_Given exercise:_
Report every line in the records below that contains the string "width", copying each line in full. Matching is case-sensitive.

_Records provided:_
──────────

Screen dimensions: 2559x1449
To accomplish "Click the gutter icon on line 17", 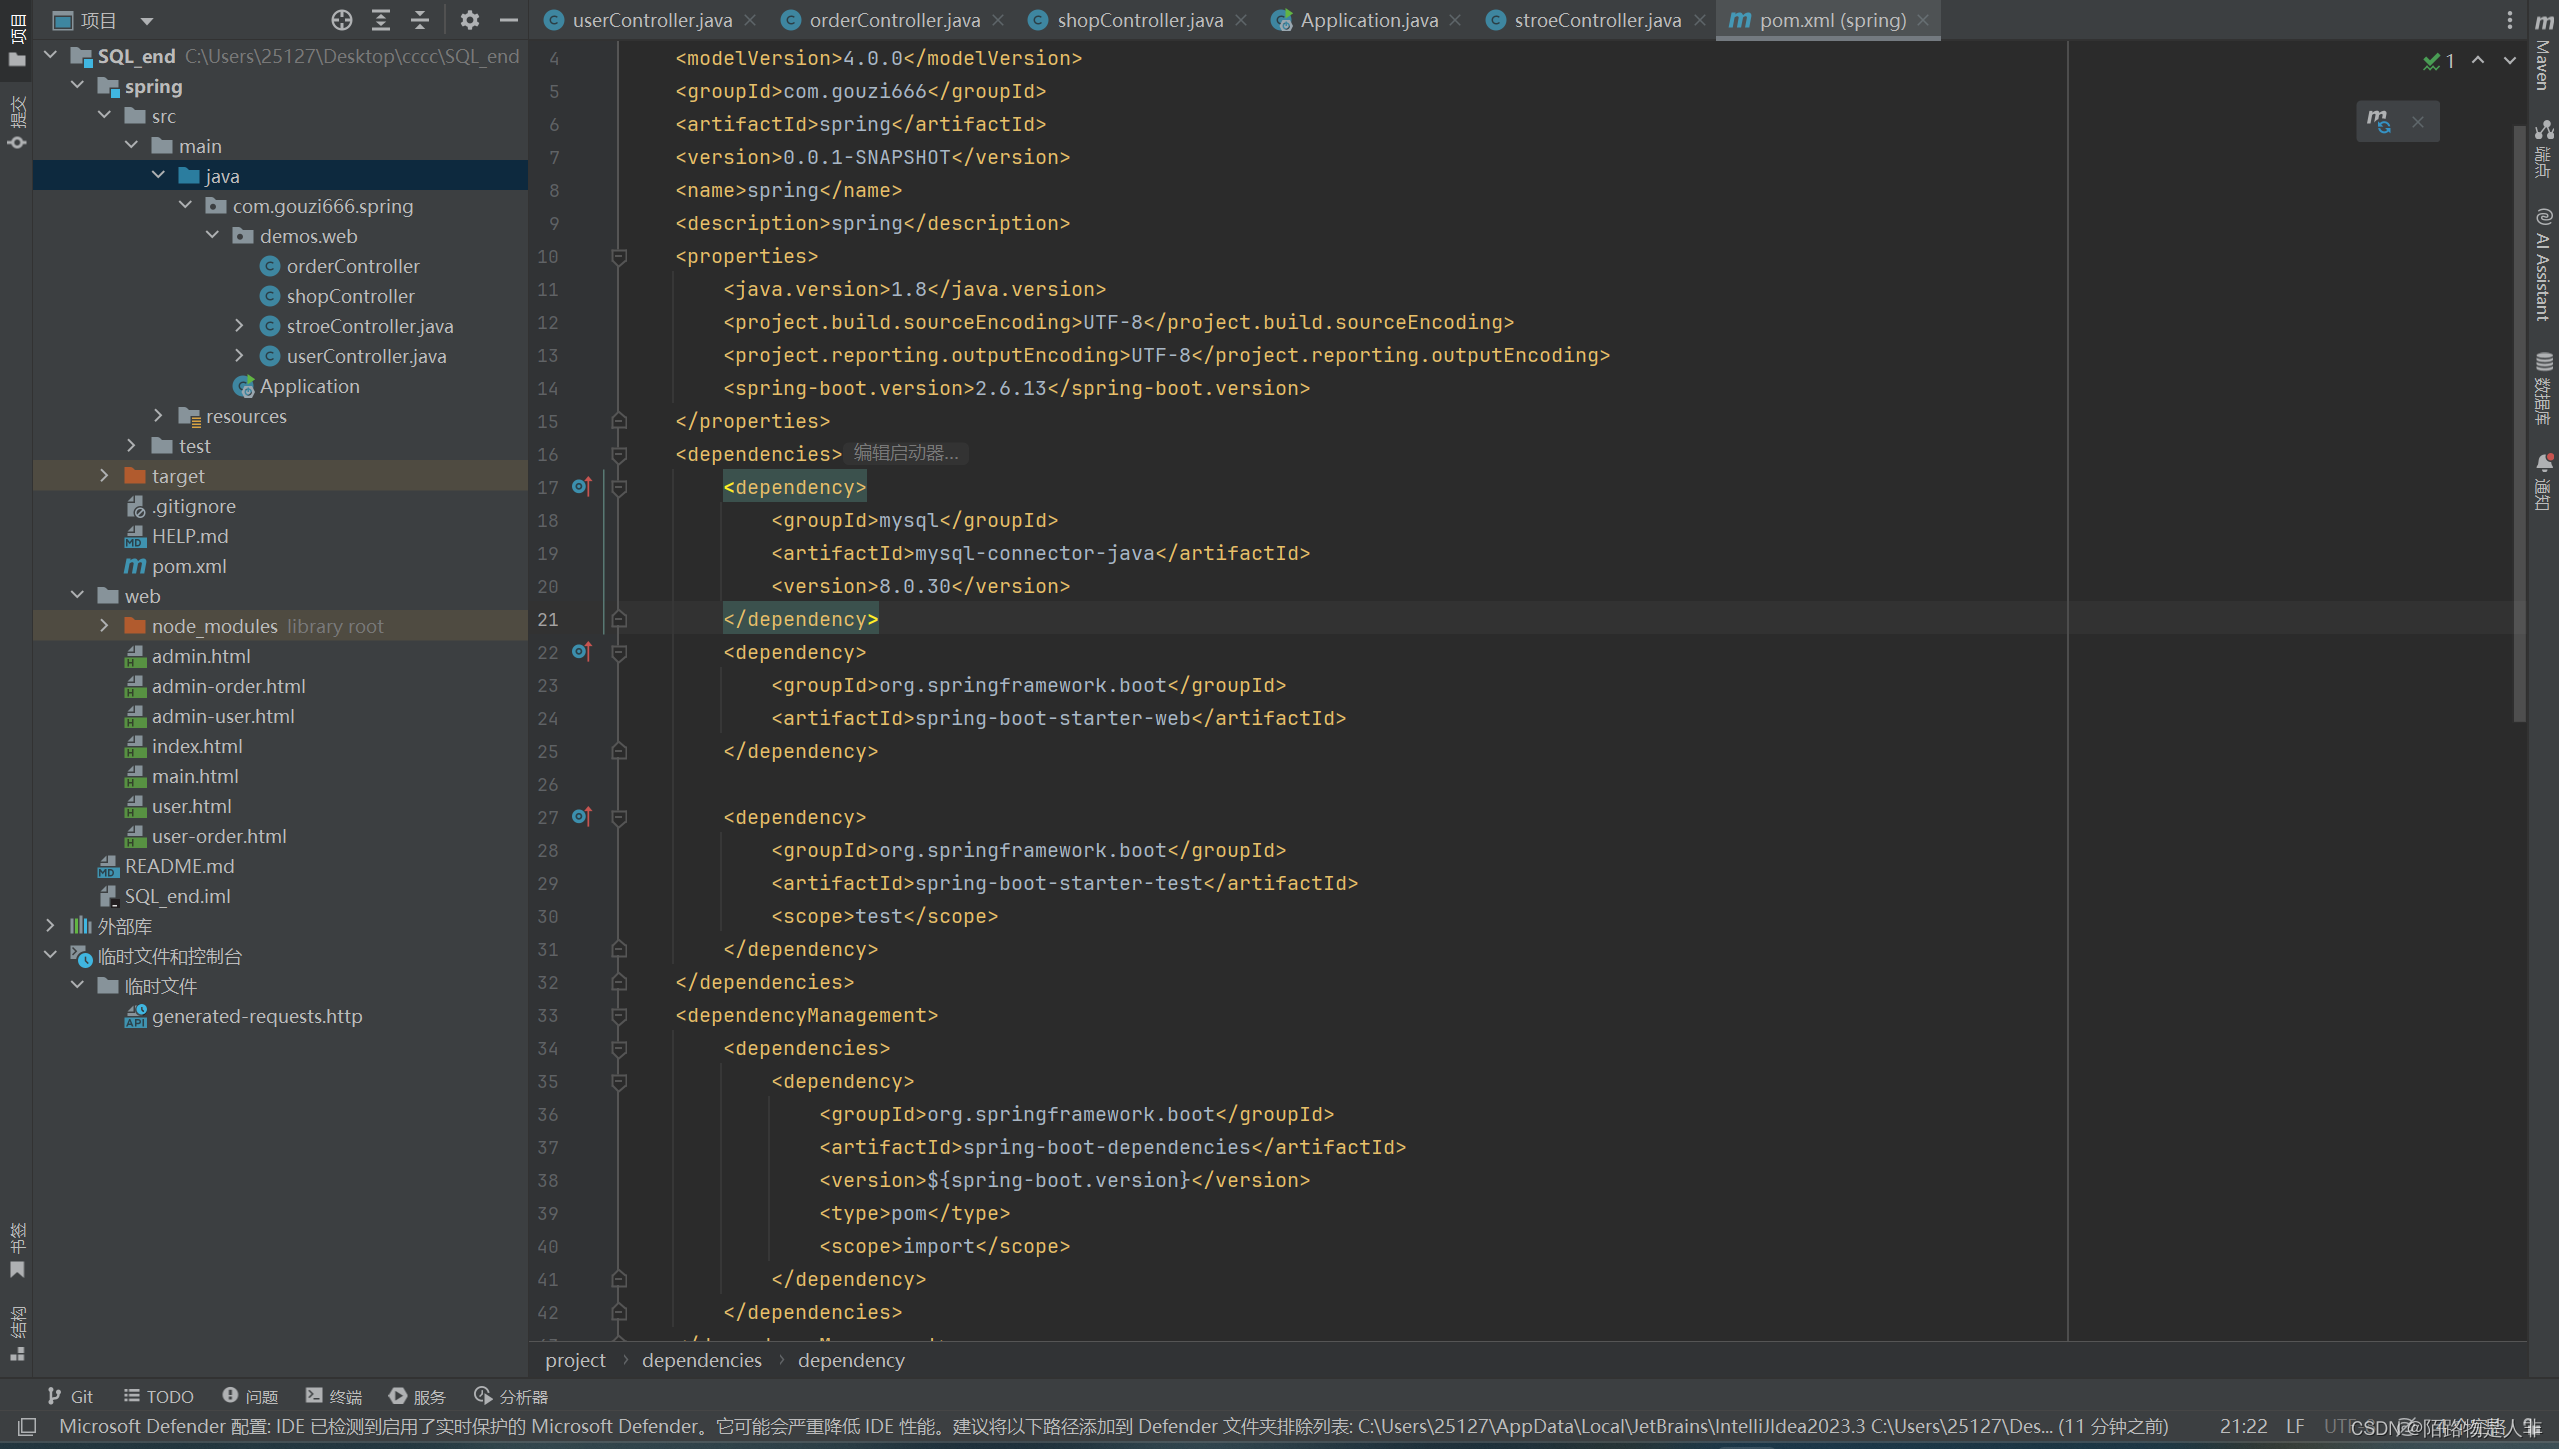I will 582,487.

──────────

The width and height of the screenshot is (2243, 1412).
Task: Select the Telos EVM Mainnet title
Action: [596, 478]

──────────

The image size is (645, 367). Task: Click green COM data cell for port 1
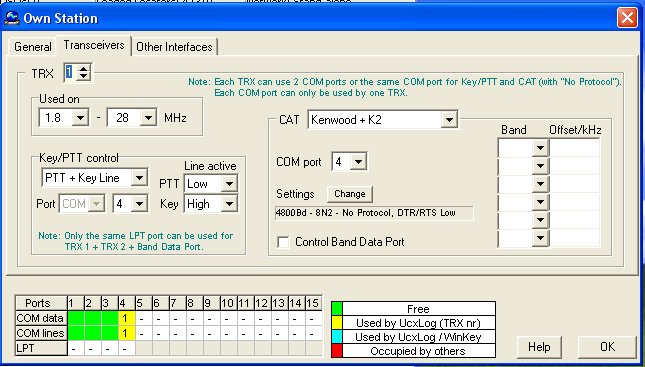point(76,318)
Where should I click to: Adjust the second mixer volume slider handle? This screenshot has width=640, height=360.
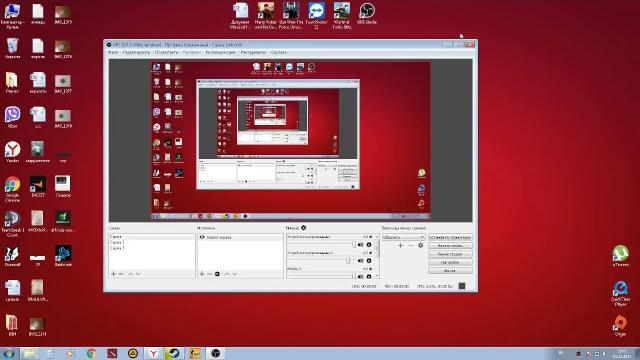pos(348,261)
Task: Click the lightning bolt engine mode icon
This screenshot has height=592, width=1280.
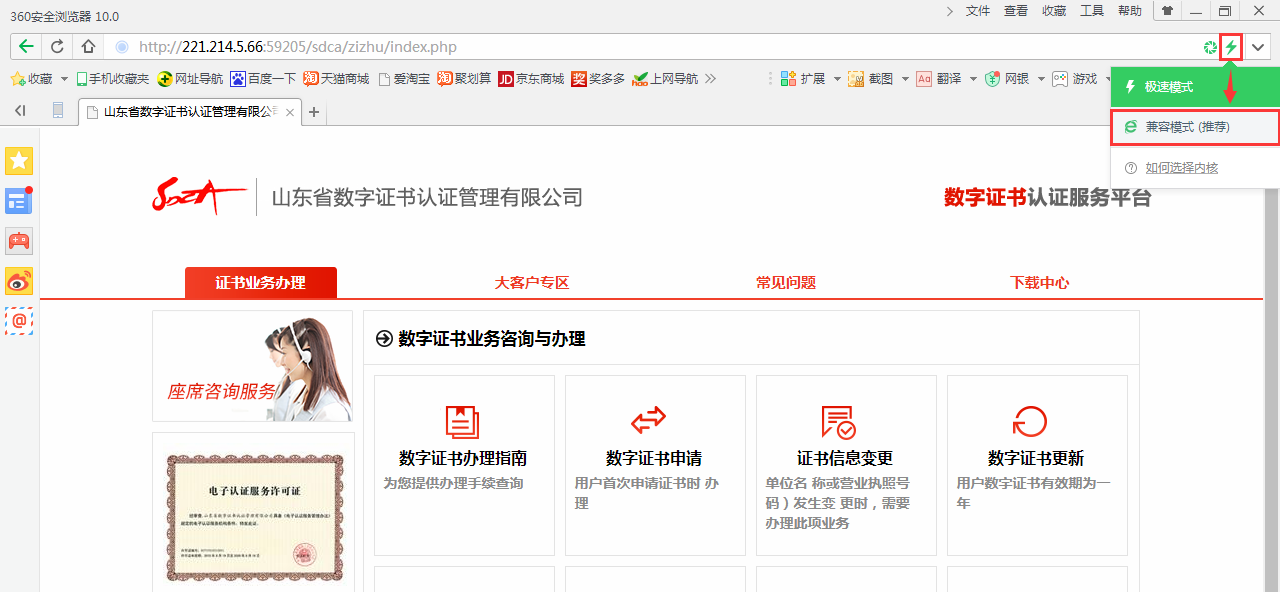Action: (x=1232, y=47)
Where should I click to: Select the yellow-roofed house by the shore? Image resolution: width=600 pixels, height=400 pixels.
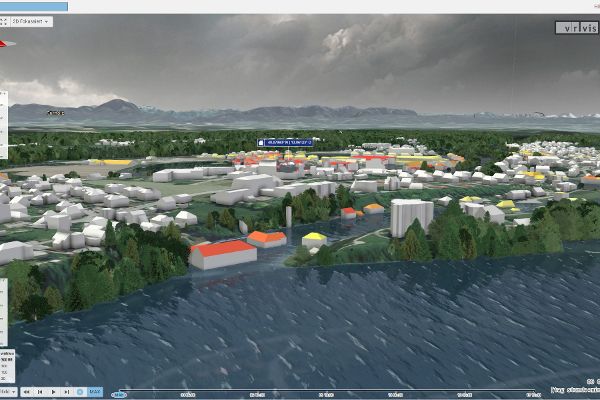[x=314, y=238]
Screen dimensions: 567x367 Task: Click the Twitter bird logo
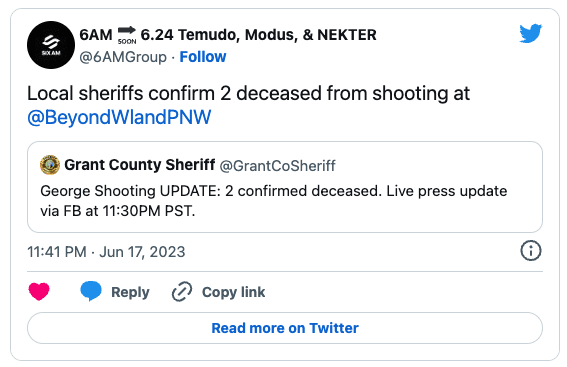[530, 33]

──────────

_Problem solution:_
The width and height of the screenshot is (2243, 1412).
Where should I click to: Adjust the second mixer volume slider handle? This screenshot has width=640, height=360.
This screenshot has height=592, width=1280.
Where should I click to: Select the yellow-roofed house by the shore? Image resolution: width=600 pixels, height=400 pixels.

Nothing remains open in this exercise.